Hallucination Evaluation Model (HHEM-2.1-Open)

Property	Value
Parameters	110M
License	Apache 2.0
Base Model	google/flan-t5-base
Paper	RAGTruth Paper
Tensor Type	F32

What is hallucination_evaluation_model?

HHEM-2.1-Open is an advanced model designed by Vectara for detecting hallucinations in Language Model outputs, particularly in Retrieval-Augmented Generation (RAG) applications. It evaluates the factual consistency between generated content and source materials, providing scores between 0 and 1 to indicate the level of hallucination.

Implementation Details

Built on the FLAN-T5 architecture, HHEM-2.1-Open processes pairs of premise and hypothesis texts to determine factual consistency. The model requires less than 600MB RAM and can process 2k-token inputs in approximately 1.5 seconds on standard CPU hardware.
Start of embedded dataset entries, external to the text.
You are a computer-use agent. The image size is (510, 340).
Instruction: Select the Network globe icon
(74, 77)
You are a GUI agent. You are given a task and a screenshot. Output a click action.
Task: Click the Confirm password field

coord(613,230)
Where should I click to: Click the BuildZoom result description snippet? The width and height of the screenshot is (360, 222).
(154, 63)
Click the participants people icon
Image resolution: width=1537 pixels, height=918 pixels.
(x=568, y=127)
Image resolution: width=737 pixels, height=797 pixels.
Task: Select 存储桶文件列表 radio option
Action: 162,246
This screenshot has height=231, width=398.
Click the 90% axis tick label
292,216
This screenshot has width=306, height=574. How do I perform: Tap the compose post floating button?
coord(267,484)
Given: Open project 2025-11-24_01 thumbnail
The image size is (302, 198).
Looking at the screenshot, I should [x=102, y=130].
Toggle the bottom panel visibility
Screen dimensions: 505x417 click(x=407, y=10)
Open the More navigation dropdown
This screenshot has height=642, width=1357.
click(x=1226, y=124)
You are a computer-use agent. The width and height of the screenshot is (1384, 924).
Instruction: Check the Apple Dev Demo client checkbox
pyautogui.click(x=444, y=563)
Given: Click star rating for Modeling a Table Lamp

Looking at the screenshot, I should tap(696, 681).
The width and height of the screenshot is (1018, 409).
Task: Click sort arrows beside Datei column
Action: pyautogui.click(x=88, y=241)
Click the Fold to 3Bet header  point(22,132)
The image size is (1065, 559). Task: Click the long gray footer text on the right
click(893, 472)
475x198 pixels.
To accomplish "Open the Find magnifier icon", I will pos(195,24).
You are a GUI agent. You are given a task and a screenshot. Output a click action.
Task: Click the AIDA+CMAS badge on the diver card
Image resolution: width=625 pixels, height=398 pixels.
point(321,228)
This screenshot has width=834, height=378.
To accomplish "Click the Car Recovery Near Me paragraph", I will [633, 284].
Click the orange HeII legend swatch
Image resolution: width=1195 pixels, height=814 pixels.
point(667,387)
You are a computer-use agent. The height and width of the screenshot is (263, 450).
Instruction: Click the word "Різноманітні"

Unlimited context length capability
Outperforms GPT-3.5-Turbo and GPT-4 on benchmark datasets
Efficient resource utilization for production deployment

Core Capabilities

Binary classification of hallucinated vs. consistent content
Asymmetric evaluation of premise-hypothesis pairs
High performance on RAGTruth-Summ (64.42% balanced accuracy) and RAGTruth-QA (74.28% balanced accuracy)
Efficient processing of long-form content

Frequently Asked Questions

Q: What makes this model unique?

HHEM-2.1-Open stands out for its ability to process unlimited context length, unlike its predecessor's 512 token limit, while maintaining superior performance over larger models like GPT-4 in hallucination detection tasks.

Q: What are the recommended use cases?

The model is particularly suited for RAG applications where verifying the factual consistency of LLM-generated summaries against source documents is crucial. It's ideal for production environments where resource efficiency is important while maintaining high accuracy.